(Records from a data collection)
^^^^^^^^
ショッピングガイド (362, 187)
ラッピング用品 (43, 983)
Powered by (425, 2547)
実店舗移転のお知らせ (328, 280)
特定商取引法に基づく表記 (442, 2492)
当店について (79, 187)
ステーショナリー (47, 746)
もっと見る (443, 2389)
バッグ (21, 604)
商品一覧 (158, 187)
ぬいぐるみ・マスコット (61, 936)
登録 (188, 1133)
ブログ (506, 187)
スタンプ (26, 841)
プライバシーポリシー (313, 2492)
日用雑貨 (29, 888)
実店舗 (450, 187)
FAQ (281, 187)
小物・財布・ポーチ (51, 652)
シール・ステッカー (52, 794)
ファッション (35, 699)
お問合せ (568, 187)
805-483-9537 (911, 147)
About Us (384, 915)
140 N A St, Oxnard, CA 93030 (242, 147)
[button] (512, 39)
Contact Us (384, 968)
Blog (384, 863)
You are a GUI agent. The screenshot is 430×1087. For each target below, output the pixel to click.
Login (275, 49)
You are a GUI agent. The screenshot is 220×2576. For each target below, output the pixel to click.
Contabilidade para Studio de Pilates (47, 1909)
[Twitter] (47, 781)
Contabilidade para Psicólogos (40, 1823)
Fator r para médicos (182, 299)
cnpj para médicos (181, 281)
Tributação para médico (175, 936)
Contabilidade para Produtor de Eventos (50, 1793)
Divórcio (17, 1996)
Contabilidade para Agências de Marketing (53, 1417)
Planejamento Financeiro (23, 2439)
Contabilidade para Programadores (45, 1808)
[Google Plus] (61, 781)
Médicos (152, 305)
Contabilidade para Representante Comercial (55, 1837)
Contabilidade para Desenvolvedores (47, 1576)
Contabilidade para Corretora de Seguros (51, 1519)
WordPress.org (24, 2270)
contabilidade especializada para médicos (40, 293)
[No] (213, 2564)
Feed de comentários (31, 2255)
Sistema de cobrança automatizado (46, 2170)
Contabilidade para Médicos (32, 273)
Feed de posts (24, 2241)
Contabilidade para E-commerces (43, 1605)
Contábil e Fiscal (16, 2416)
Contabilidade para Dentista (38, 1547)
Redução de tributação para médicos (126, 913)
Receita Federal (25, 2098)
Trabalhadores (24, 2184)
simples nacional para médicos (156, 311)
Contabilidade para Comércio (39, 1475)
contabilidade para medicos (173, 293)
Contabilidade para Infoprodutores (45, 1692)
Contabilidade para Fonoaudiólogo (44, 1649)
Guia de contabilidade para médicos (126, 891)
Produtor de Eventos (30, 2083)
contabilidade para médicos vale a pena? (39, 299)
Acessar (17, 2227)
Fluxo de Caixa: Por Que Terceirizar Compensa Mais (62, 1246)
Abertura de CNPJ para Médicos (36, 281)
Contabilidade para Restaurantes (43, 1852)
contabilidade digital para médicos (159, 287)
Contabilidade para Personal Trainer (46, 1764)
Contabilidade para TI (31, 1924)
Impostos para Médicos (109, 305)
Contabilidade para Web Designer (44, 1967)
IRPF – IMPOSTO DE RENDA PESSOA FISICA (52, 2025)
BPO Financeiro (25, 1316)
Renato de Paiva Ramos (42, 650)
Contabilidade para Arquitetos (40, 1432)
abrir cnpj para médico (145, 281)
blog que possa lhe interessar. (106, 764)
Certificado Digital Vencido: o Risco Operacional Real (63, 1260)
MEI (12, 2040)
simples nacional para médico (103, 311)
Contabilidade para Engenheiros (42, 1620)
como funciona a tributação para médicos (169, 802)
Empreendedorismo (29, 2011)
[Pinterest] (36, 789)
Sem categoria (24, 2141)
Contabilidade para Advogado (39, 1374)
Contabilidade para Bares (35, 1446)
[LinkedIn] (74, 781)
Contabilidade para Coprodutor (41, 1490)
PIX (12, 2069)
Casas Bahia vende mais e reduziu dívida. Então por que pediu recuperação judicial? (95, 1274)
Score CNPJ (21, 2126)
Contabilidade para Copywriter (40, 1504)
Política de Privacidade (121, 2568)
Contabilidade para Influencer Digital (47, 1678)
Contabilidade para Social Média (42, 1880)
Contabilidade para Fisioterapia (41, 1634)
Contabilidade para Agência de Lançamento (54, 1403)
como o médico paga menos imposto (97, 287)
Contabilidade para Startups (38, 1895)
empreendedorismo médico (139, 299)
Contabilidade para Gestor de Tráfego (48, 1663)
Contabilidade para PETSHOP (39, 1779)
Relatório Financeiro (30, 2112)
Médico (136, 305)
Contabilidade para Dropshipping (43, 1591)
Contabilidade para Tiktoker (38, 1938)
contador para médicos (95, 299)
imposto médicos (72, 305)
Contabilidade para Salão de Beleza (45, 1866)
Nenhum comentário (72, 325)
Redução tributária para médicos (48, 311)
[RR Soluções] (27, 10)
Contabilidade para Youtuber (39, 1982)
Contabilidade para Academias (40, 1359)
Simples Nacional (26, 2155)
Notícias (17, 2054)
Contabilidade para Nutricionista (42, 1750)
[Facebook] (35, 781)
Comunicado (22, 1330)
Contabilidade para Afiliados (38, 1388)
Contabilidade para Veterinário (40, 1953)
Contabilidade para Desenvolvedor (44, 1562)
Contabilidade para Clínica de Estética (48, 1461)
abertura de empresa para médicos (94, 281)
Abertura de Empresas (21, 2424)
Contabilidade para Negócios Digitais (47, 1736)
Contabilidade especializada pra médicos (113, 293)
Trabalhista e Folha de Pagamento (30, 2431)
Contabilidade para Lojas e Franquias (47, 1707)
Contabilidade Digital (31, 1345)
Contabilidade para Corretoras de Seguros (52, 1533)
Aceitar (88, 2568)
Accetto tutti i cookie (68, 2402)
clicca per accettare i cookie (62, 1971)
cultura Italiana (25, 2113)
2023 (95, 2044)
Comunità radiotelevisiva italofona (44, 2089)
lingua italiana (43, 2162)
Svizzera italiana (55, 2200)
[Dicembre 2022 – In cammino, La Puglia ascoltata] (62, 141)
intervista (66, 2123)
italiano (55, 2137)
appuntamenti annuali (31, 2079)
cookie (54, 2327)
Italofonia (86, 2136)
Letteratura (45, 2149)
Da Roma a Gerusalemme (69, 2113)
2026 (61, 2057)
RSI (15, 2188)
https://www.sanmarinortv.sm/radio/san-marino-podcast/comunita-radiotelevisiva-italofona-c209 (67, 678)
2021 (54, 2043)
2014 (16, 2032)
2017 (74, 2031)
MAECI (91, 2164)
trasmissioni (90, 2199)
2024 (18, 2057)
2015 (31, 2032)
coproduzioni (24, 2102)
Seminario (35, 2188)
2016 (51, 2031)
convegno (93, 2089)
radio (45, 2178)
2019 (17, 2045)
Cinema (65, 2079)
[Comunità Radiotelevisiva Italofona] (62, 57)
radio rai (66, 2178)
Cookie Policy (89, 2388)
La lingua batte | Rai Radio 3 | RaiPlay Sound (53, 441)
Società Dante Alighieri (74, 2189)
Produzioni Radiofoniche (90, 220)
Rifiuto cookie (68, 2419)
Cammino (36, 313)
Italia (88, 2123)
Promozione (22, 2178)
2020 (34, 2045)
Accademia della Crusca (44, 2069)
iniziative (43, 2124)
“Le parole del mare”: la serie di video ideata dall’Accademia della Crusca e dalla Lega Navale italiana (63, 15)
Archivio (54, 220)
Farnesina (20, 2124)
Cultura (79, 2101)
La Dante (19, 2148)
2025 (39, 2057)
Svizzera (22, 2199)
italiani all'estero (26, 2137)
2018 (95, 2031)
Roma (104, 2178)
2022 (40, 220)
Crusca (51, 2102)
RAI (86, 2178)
^^^^^^^^
Out of the data above, transcribe exactly and only the lines starting with the line that has "Promozione (22, 2178)" and going on through the line that has "La Dante (19, 2148)", both included.

TASK RESULT
Promozione (22, 2178)
2020 (34, 2045)
Accademia della Crusca (44, 2069)
iniziative (43, 2124)
“Le parole del mare”: la serie di video ideata dall’Accademia della Crusca e dalla Lega Navale italiana (63, 15)
Archivio (54, 220)
Farnesina (20, 2124)
Cultura (79, 2101)
La Dante (19, 2148)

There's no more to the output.